_PAGE EXTRACT_
++++++

Strongholds & Followers Breakdown, Part Two

The last time I worked on my Strongholds & Followers series was… oh, six months ago, almost to the day. How about that. I’m returning to it now at the request of a treasured reader, though there’s basically no danger of me getting to the part of the book he wanted me to examine in this week’s article. (We’re also gathered here today to celebrate completion of initial editing on Seas of Vodari.)

Part One | Part Two

 

Strongholds by Class

In Part One, I mentioned that each class also has a unique interaction and benefit from its stronghold. The general form is that each class has three demesne effects (you know, like lair effects that monsters get), three stronghold actions (like lair actions), a class feature improvement, and a table of followers. The GM chooses any number of the demesne effects that function for the PC. Stronghold actions are each (separately) once-per-short-rest. The rate at which you gain followers gets some mild guidance in the text, but overall is left to each GM’s sense of narrative timing. Multiclass characters can choose between their classes for each of these – you can’t have more than one class feature improvement at a time, but you can switch between them as part of an extended rest (as a reminder, that’s a week).

Just to refresh your memories from Part One, all of these features are explicitly intended to unbalance the game in the players’ favor. That’s the incentive to engage with the system in the first place. There’s not a ton of guidance here on what the DM needs to do to get back to balance.

++++++

_DATASET_
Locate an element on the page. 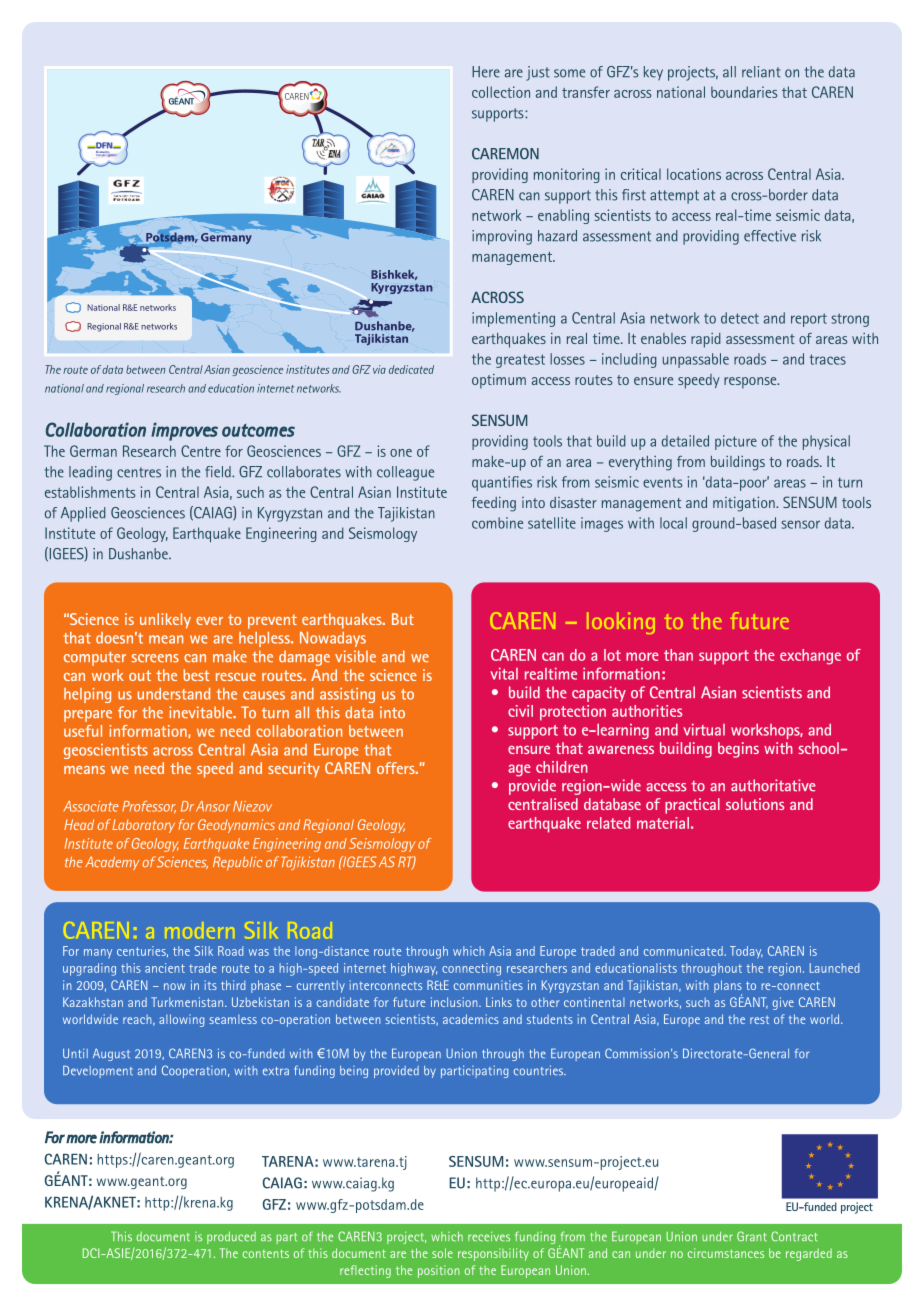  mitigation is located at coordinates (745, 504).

++++++

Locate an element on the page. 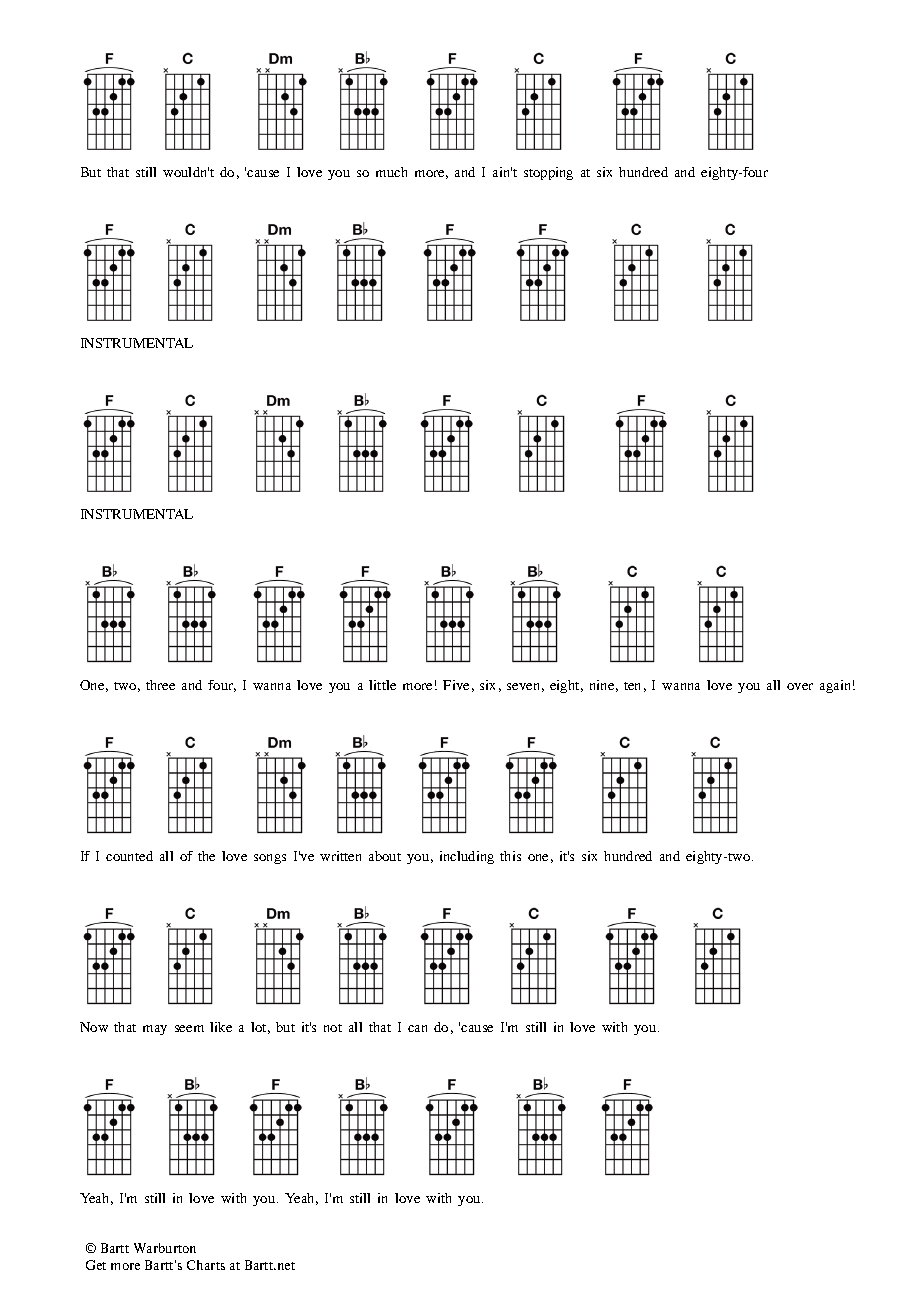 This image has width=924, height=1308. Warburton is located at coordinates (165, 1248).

++++++

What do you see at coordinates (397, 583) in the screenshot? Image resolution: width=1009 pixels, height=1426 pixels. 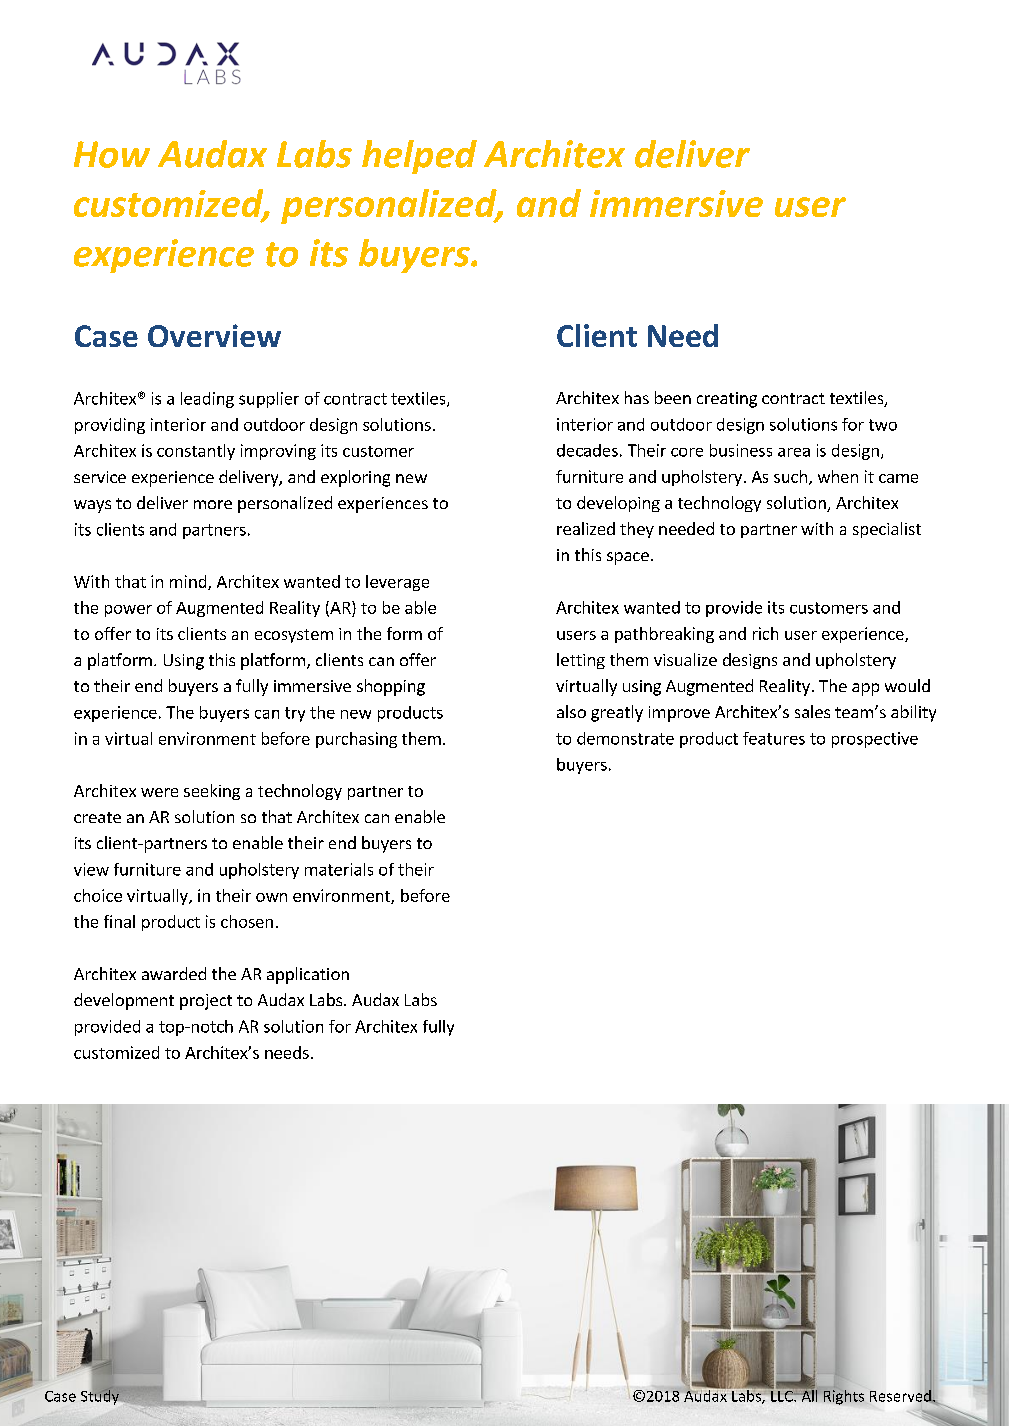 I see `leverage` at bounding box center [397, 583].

++++++

_WHAT IS ASKED_
a) For each statement below, say whether it agrees with the Strongholds & Followers breakdown, answering yes or no and quoting the words from the text that decide it.
(i) Every class gets three stronghold actions.
(ii) A multiclass character may hold two class feature improvements at the same time.
(iii) The text sets a fixed rate at which followers are gained.
b) Using the Strongholds & Followers breakdown, answer each question briefly.
(i) How long before this article did the writer last work on the series?
(ii) How often can each stronghold action be used?
(iii) How long is an extended rest?

_RESPONSES TO THE TASKS_
a)
(i) Yes: "three stronghold actions (like lair actions)"
(ii) No: "you can’t have more than one class feature improvement at a time"
(iii) No: "overall is left to each GM’s sense of narrative timing"

b)
(i) Six months, almost to the day
(ii) Once per short rest
(iii) A week